キラキラしたかわいい女の子ではなく(失礼)、もっと素の女の子をシンプルなバンドサウンドで表現してきた『チャットモンチー』!
気づけば、数多く存在する部活動的雰囲気を持った現代ガールズバンドの元祖とも言える立ち位置になっています。
そんな『チャットモンチー』も、メンバー脱退を経てギターボーカルとベースの二人になり、すでにメジャーデビューから10年以上が経過しています。もはや、ガールズバンドという括りではおさまりきらないバンドなのではないでしょうか。
今回は、『バースデーケーキの上を歩いて帰った』のレビューです。
※『チャットモンチー』に関するその他のアルバム/個別楽曲レビューはこちらからどうぞ: アーティスト索引/チャットモンチー
目次
『バースデーケーキの上を歩いて帰った』の全体概要
基本情報
アーティスト | チャットモンチー |
曲名 | バースデーケーキの上を歩いて帰った |
演奏時間 | 3:17 |
作詞 | 高橋久美子 |
作曲 | 橋本絵莉子 |
編曲 | チャットモンチー |
『バースデーケーキの上を歩いて帰った』収録アルバム
アルバム名 | トラック# |
YOU MORE | 1 |
チャットモンチー BEST〜2005-2011〜 | 17 |
BEST MONCHY 1 -Listening- (CD1) | 19 |
4thフルオリジナルアルバム『YOU MORE』の1曲目に収録。
※『バースデーケーキの上を歩いて帰った』が収録されているアルバムのレビューもしています。こちらからどうぞ。
レビュー
独特なコード進行に基づいたギターの音色が印象的な1曲、『バースデーケーキの上を歩いて帰った』。

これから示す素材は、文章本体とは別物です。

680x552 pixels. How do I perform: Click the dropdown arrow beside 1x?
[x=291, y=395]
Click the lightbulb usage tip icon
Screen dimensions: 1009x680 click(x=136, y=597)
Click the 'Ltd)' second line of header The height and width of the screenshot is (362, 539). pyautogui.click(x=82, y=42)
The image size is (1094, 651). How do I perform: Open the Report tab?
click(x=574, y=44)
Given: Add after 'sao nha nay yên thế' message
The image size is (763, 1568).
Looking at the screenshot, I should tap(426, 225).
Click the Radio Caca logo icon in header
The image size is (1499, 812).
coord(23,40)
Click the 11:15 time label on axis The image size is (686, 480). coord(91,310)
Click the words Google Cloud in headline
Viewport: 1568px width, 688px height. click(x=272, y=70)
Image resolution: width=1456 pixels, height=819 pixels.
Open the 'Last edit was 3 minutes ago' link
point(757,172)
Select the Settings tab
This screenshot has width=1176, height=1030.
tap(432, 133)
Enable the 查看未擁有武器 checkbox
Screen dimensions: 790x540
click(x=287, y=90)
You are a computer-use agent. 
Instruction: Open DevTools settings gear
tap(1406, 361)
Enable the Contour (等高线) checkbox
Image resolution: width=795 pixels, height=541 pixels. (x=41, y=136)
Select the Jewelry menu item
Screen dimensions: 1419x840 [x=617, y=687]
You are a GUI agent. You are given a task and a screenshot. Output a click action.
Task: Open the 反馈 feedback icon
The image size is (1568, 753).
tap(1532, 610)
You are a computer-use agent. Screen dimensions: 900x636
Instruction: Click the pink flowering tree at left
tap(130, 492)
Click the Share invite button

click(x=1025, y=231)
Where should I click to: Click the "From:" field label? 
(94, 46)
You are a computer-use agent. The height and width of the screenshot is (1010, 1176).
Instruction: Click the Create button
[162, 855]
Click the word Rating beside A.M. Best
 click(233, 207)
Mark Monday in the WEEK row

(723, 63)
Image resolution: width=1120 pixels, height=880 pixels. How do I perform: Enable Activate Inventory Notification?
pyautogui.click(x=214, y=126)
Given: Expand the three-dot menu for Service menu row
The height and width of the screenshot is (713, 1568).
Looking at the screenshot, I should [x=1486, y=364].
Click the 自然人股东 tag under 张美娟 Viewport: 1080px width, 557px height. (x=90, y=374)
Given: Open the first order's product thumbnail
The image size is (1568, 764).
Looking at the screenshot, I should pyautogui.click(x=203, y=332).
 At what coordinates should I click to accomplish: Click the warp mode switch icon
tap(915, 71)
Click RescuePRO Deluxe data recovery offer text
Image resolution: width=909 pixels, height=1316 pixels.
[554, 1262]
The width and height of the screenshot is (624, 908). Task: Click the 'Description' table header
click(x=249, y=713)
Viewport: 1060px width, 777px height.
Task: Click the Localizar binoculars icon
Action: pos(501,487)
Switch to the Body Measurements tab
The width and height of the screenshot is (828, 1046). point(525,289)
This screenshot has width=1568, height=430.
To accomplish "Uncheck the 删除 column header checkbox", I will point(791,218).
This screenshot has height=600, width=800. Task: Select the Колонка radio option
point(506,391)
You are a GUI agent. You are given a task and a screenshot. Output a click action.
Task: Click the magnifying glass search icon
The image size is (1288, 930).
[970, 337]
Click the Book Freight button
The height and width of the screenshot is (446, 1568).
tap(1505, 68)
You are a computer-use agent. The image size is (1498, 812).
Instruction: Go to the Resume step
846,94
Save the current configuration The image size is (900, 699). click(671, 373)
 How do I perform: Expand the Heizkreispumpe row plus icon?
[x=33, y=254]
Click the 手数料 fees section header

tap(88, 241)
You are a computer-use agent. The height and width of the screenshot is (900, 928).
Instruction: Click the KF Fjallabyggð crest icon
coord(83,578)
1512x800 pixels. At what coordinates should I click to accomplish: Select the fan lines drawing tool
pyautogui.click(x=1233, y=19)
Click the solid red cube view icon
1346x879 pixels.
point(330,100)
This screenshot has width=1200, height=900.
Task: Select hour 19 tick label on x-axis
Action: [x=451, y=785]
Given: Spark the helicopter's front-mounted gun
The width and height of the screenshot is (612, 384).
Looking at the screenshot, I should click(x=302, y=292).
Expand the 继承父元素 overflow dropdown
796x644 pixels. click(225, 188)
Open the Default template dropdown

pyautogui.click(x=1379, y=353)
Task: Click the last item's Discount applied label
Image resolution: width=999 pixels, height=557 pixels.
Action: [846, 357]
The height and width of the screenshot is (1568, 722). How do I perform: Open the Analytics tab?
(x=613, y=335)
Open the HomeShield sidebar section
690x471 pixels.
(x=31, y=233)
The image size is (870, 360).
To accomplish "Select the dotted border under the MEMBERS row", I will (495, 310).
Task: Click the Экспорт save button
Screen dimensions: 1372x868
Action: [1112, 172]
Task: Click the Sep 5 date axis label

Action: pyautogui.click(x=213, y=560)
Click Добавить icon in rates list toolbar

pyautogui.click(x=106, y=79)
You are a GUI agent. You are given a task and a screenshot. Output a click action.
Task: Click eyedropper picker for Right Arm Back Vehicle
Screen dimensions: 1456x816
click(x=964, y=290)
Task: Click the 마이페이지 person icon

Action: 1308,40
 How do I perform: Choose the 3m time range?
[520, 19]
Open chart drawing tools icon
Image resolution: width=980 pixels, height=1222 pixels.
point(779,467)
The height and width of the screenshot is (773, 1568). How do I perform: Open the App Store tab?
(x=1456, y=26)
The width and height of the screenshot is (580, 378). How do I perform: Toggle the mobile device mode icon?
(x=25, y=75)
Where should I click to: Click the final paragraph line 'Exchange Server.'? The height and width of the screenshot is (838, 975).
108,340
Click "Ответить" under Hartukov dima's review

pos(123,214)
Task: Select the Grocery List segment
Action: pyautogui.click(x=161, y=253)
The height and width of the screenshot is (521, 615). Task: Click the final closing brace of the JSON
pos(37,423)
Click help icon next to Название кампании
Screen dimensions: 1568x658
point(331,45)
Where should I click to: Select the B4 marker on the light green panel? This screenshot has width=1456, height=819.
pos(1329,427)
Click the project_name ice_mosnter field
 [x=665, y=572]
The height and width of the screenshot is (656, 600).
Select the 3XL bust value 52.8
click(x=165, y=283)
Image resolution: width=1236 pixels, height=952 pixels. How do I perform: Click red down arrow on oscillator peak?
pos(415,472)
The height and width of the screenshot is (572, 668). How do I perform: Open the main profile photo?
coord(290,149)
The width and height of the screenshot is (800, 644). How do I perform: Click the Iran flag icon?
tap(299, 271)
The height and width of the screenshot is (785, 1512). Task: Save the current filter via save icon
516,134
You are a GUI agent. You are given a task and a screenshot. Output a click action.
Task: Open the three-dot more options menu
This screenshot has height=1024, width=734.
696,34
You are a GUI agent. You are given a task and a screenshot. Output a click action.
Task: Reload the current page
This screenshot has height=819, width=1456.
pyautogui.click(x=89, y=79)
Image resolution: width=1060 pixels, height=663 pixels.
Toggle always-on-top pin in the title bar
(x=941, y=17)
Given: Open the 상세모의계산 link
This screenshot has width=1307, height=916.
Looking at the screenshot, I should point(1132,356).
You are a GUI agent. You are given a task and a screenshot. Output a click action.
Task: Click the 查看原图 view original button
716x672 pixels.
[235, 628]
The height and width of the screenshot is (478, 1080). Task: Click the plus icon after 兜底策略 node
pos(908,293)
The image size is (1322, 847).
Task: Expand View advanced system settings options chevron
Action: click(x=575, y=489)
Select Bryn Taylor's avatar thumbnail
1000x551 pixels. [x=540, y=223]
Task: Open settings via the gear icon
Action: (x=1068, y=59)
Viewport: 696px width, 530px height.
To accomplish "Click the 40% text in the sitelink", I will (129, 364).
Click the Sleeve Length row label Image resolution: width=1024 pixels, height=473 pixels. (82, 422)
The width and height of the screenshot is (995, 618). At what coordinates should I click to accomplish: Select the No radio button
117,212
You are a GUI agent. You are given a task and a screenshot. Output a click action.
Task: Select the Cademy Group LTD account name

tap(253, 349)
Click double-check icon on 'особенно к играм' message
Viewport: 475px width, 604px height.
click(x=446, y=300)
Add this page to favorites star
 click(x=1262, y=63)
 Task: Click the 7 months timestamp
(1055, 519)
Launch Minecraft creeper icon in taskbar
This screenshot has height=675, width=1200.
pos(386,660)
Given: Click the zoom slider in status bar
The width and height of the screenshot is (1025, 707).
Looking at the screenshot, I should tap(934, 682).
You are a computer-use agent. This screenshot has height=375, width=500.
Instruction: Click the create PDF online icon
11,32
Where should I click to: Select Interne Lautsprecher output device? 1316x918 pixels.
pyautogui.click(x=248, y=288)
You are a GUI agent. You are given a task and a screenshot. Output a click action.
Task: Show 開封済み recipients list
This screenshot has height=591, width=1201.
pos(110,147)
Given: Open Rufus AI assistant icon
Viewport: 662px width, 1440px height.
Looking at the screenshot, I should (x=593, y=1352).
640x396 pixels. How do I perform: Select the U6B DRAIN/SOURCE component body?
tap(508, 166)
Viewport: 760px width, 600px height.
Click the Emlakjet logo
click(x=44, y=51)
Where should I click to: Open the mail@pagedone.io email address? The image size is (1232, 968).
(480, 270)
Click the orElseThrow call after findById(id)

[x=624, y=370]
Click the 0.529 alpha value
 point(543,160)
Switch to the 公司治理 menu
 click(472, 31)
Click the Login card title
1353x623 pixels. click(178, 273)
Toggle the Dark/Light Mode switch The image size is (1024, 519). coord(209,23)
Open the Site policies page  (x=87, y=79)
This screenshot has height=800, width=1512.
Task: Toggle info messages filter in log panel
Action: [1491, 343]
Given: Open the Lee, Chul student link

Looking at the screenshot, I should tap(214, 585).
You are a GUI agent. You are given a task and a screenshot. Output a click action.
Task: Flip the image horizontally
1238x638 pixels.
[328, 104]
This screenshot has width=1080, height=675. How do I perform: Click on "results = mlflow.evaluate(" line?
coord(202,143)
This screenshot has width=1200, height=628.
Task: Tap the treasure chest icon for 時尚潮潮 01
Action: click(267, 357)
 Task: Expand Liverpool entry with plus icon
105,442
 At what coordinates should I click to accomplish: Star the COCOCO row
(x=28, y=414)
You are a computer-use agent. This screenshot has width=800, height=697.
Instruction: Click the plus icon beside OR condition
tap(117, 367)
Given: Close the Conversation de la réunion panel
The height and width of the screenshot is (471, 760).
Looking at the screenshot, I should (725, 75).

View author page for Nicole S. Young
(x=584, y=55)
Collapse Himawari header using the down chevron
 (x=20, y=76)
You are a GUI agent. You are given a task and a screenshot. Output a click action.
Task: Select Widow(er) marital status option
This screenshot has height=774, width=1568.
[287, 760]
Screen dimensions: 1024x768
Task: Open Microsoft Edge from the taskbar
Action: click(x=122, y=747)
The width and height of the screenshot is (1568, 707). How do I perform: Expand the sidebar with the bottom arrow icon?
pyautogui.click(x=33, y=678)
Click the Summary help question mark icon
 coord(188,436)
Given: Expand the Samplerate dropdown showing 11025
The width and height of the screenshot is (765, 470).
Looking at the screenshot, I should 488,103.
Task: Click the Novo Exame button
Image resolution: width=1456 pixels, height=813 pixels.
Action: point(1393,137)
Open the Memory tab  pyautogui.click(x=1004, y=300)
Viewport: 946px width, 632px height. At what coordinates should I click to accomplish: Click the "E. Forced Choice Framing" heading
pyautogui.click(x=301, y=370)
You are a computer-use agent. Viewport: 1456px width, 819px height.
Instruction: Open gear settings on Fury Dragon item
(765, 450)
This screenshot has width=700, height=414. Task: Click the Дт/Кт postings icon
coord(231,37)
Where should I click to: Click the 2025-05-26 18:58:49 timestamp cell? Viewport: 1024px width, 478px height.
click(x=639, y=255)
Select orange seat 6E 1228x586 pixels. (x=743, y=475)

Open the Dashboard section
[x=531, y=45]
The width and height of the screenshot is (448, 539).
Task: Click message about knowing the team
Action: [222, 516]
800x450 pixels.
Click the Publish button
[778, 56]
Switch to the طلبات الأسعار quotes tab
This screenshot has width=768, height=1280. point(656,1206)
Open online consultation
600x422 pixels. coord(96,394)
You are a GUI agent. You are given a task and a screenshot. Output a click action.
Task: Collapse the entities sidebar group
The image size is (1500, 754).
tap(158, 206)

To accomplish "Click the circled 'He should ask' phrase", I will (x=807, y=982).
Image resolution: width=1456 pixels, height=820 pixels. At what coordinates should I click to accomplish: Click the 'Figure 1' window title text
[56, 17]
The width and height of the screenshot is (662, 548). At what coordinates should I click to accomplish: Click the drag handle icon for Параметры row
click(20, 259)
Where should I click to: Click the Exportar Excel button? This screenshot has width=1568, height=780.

コード進行を見ると、この独特な響きは”sus4″コードの使い方にあるようです。
“sus4″コードですが、”Csus4→C”のように、sus4コードのあとに同じルートのメジャーコードを配置して解決感を出すのが普通の使われ方です。作曲系の本なんかでsus4コードの使用例が出る場合、まずはこのパターンが扱われます。
一方、本作『バースデーケーキの上を歩いて帰った』の場合は”Gsus4→Csus4→Fm”のように、解決させるつもりはサラサラないような使い方をしています。これは作曲系の本では教えてくれない進行ですよ(多分)。おもしろいですね。
歌詞に出てくる「環七通り」は、東京都に敷かれている”東京都道318号環状七号線”のことを指しているんでしょうね。東京23区のギリギリ内側で大きく弧を描くように敷かれた道路です。
「環七通り」のゆるやかなカーブが、まるでホール型ケーキのフチのようであり、等間隔に建てられた街灯が「ろうそく」のように見えたのでしょう。
ここから、単に”環七通りを歩いて帰った”という行動を『バースデーケーキの上を歩いて帰った』という表現に昇華できるのがさすがですよね。誰も傷つけない、優しい絵本のような比喩が高橋久美子の詞の魅力だと思います。